Give again, word for word, only the lines of the material below from its first line through the one that holds "Uncheck the Version checkbox"; pictures stay out.

- **Available data**:
____

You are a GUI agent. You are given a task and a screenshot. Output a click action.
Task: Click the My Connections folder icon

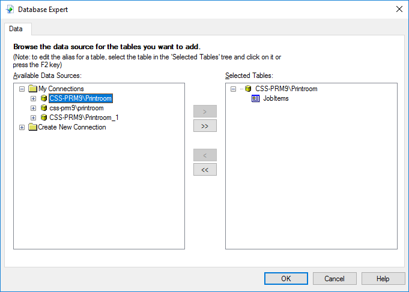[x=32, y=89]
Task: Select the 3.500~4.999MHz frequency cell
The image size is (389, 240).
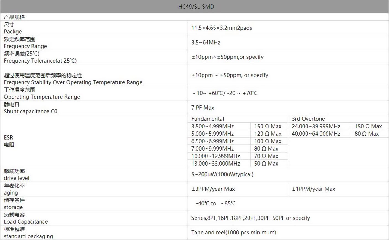Action: tap(212, 127)
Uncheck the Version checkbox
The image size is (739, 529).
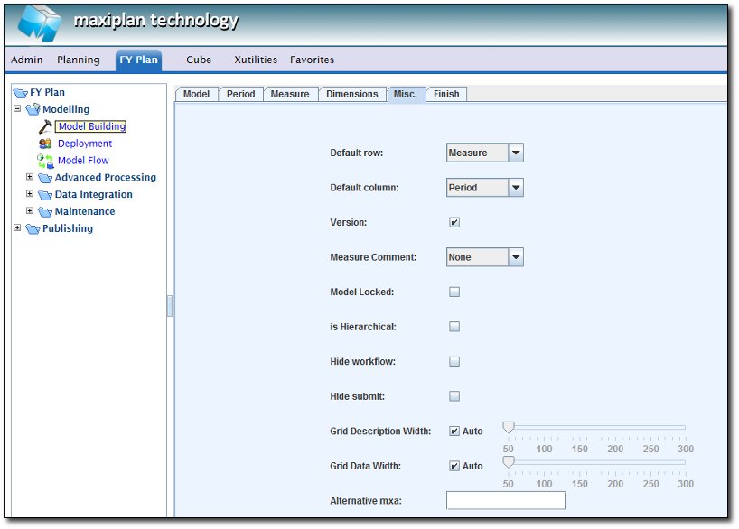[x=454, y=222]
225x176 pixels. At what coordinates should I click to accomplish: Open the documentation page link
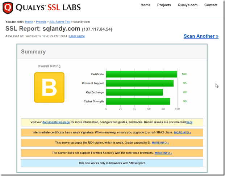(56, 122)
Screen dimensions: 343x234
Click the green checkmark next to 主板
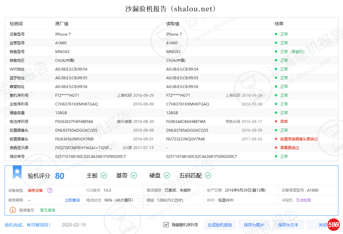104,175
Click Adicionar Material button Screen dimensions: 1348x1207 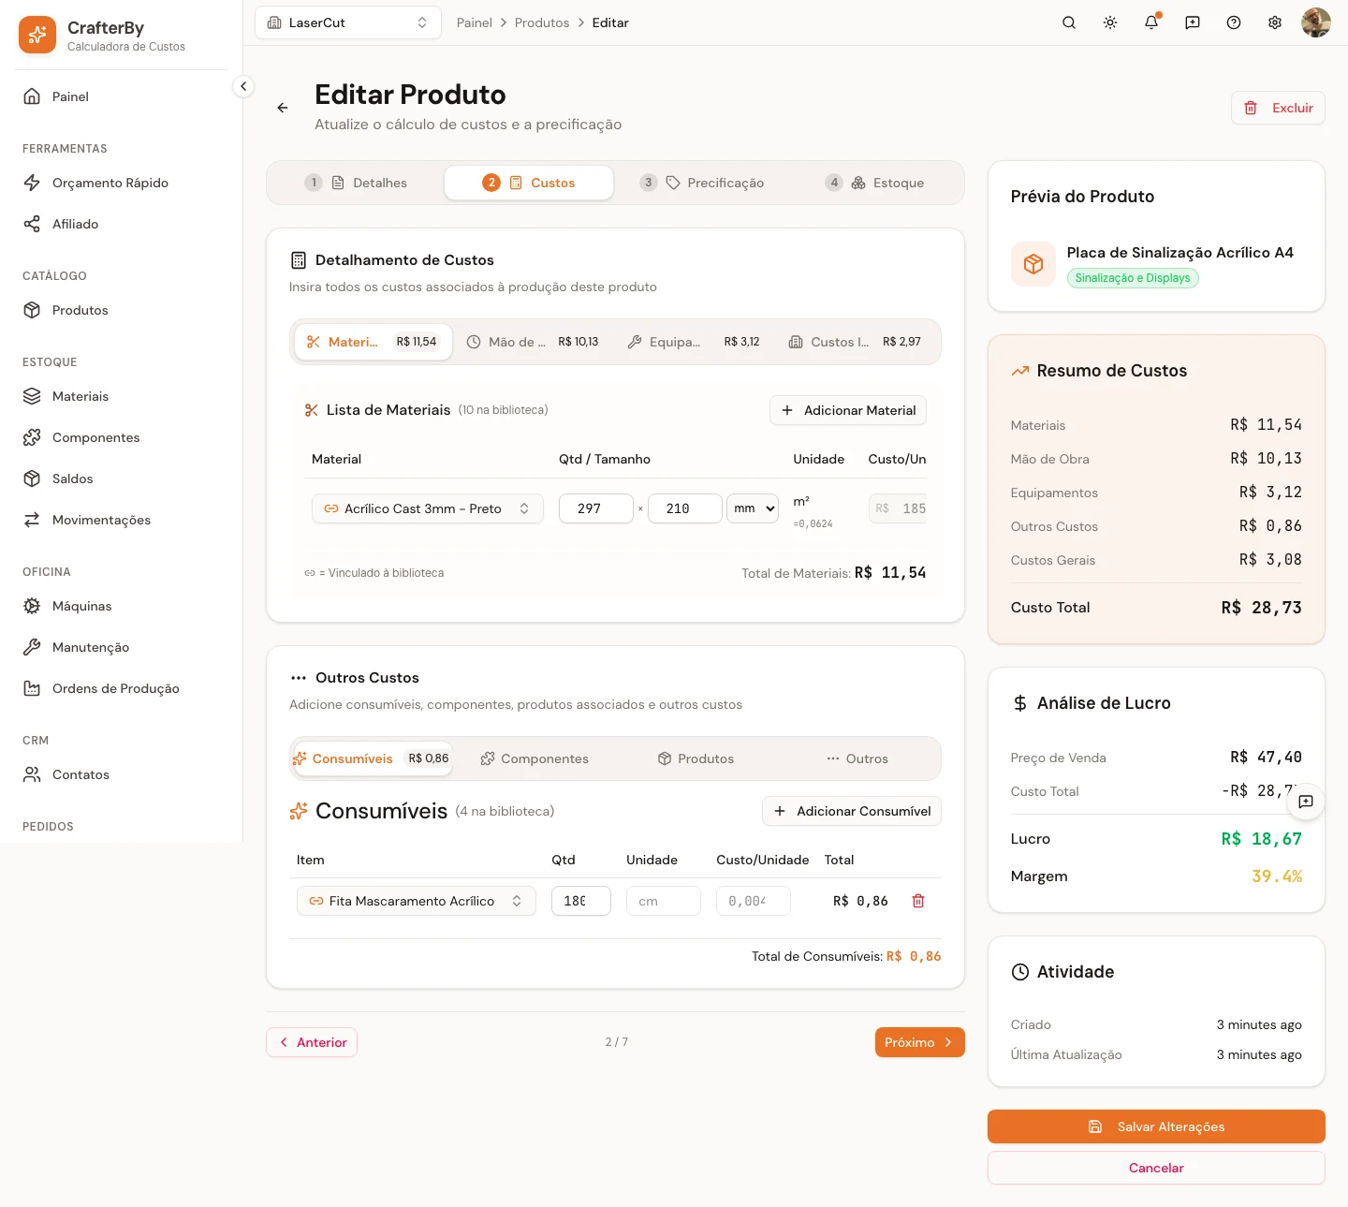pyautogui.click(x=848, y=410)
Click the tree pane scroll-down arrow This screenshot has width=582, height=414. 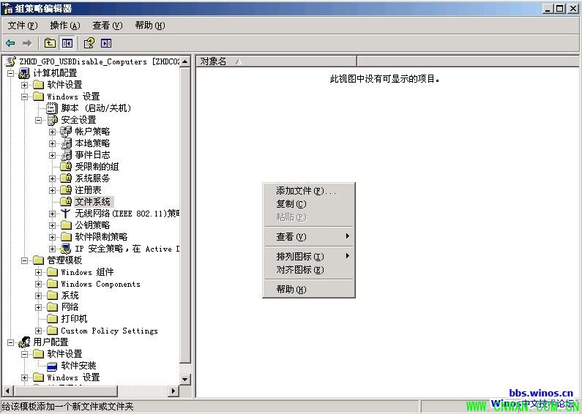point(185,379)
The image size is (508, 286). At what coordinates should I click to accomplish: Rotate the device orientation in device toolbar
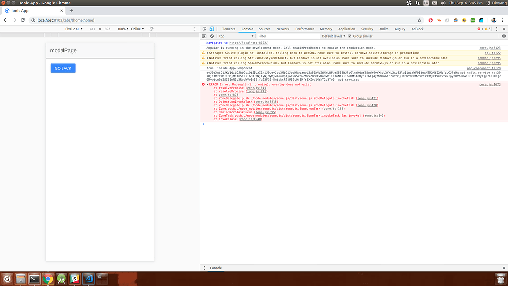151,29
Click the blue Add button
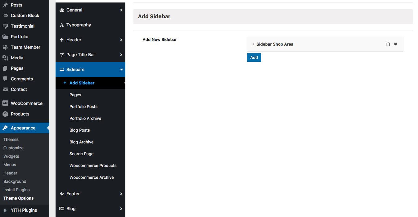 (x=254, y=57)
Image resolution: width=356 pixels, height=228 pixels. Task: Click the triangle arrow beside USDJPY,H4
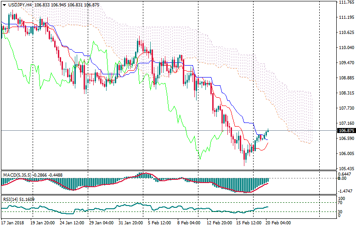4,5
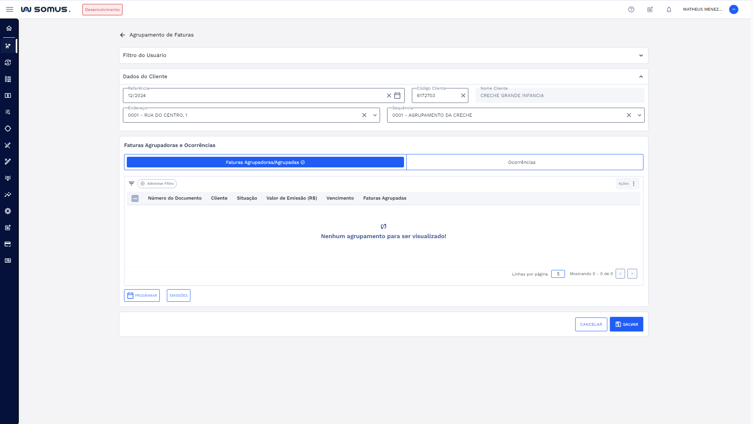The image size is (753, 424).
Task: Click the back arrow beside Agrupamento de Faturas
Action: tap(122, 35)
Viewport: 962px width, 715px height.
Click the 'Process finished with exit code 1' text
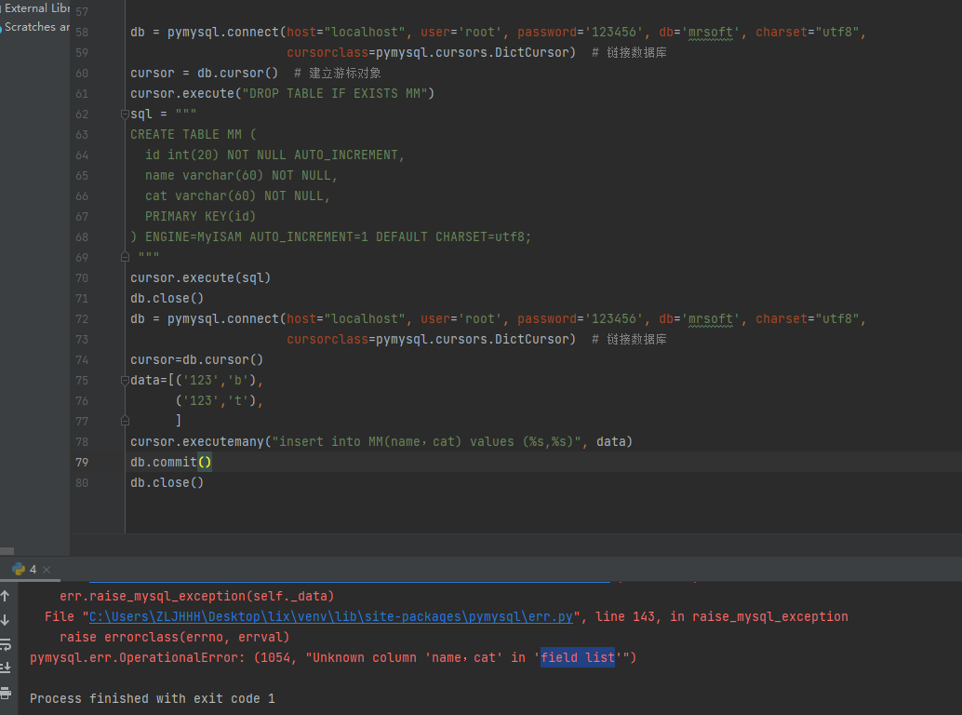click(x=153, y=698)
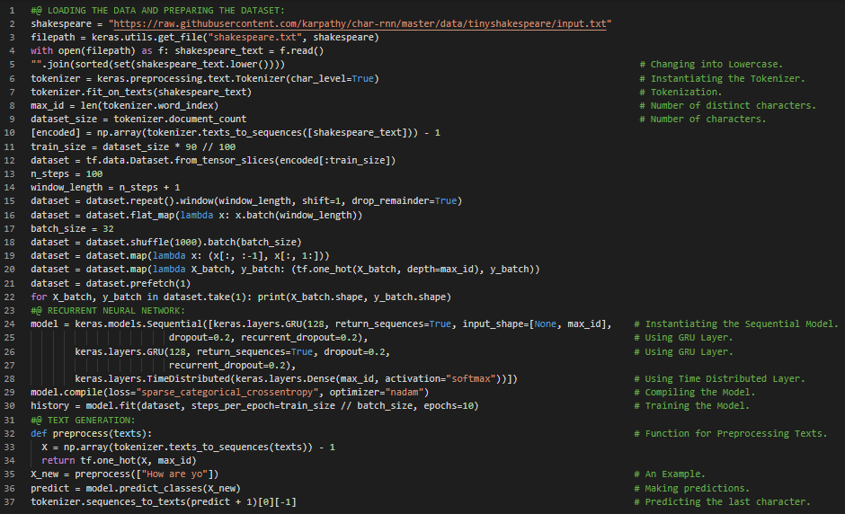Click the "nadam" optimizer string

tap(403, 393)

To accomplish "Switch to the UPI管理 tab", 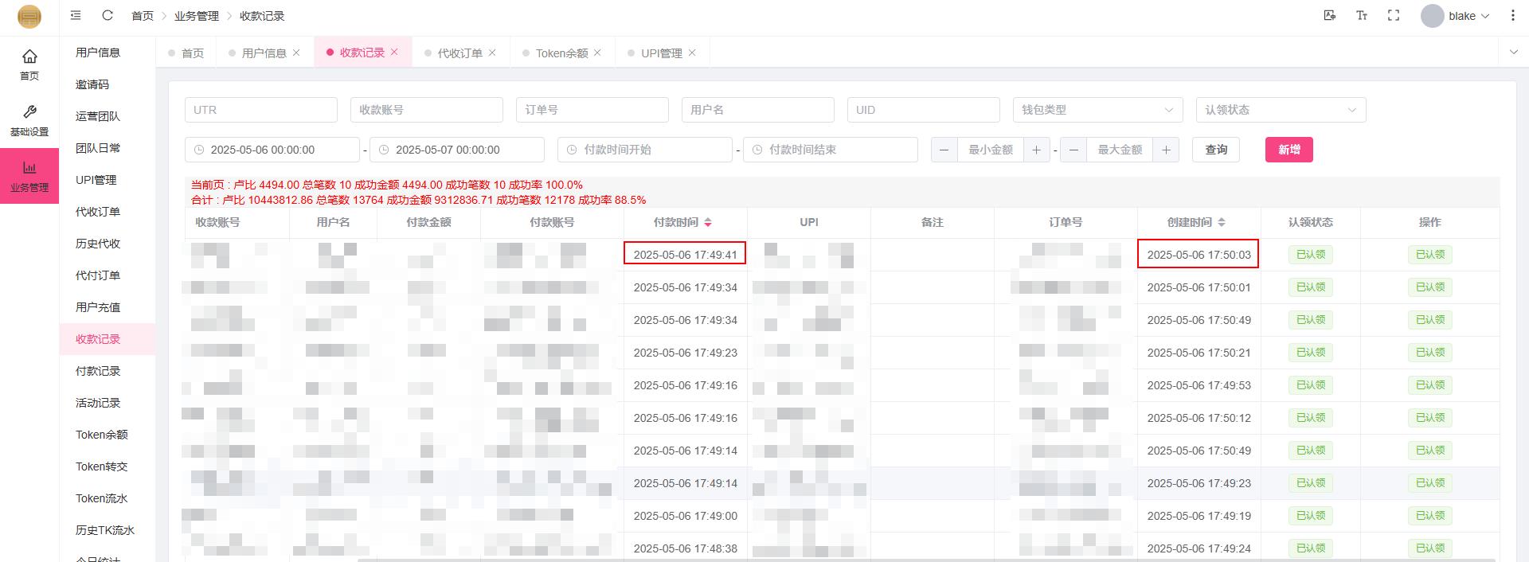I will click(x=661, y=53).
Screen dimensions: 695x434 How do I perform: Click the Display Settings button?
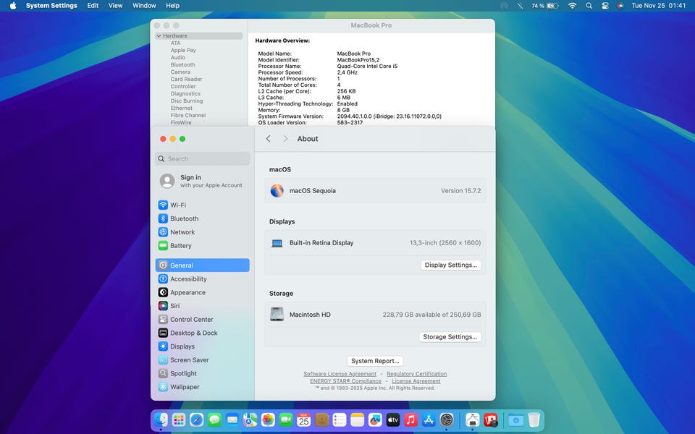tap(450, 265)

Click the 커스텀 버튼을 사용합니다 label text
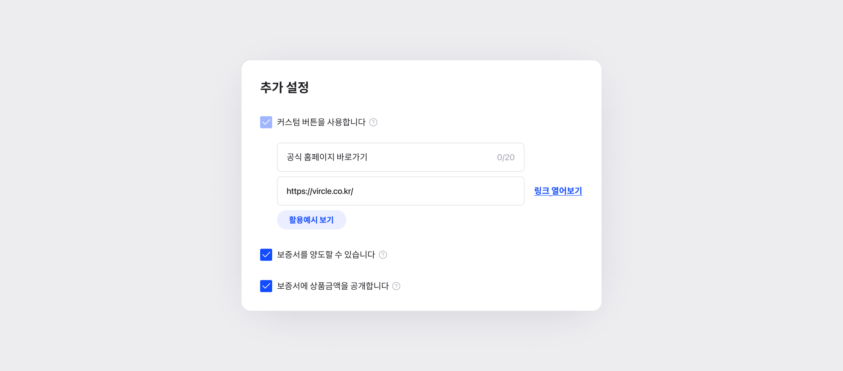(x=321, y=122)
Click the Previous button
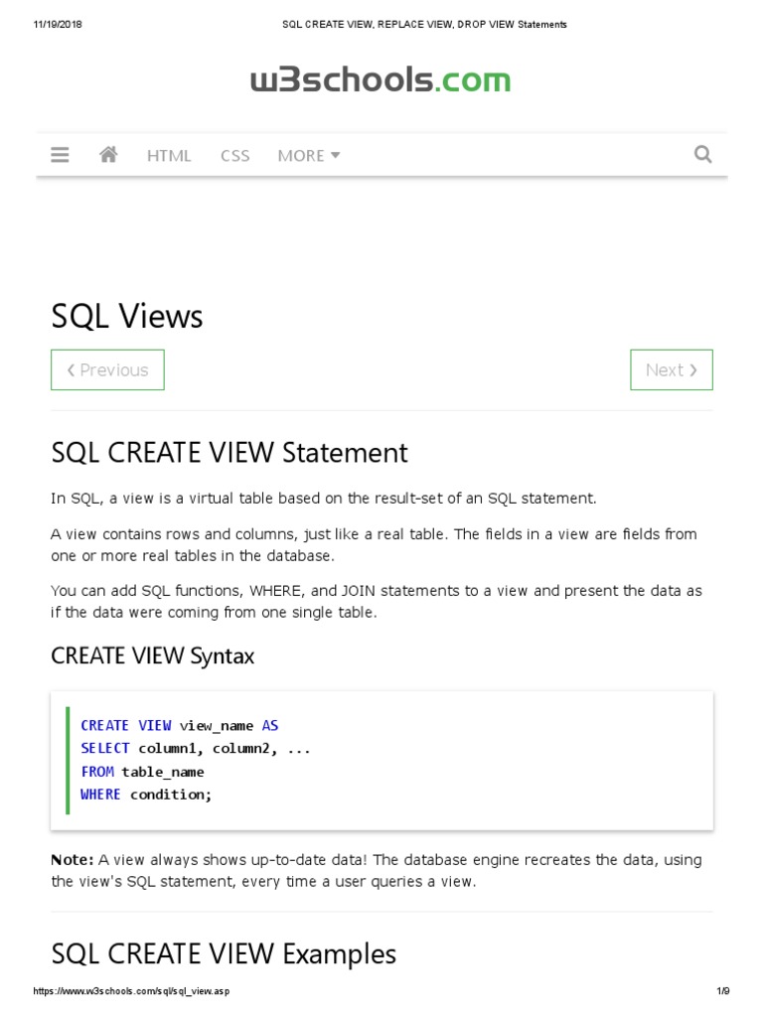 [x=107, y=369]
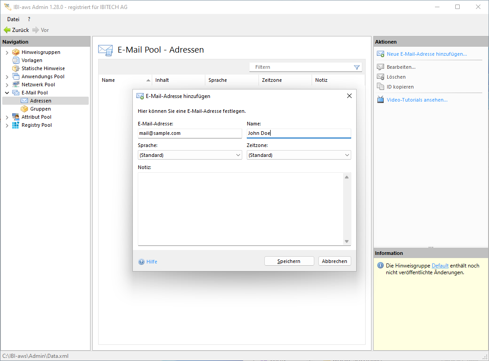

____

- **The answer**:
You are a GUI agent. You are given a task and a screenshot. Output a click action.
Task: Click the My Connections folder icon

[x=32, y=89]
Task: Select the 3.500~4.999MHz frequency cell
The image size is (389, 240).
Action: tap(212, 127)
Uncheck the Version checkbox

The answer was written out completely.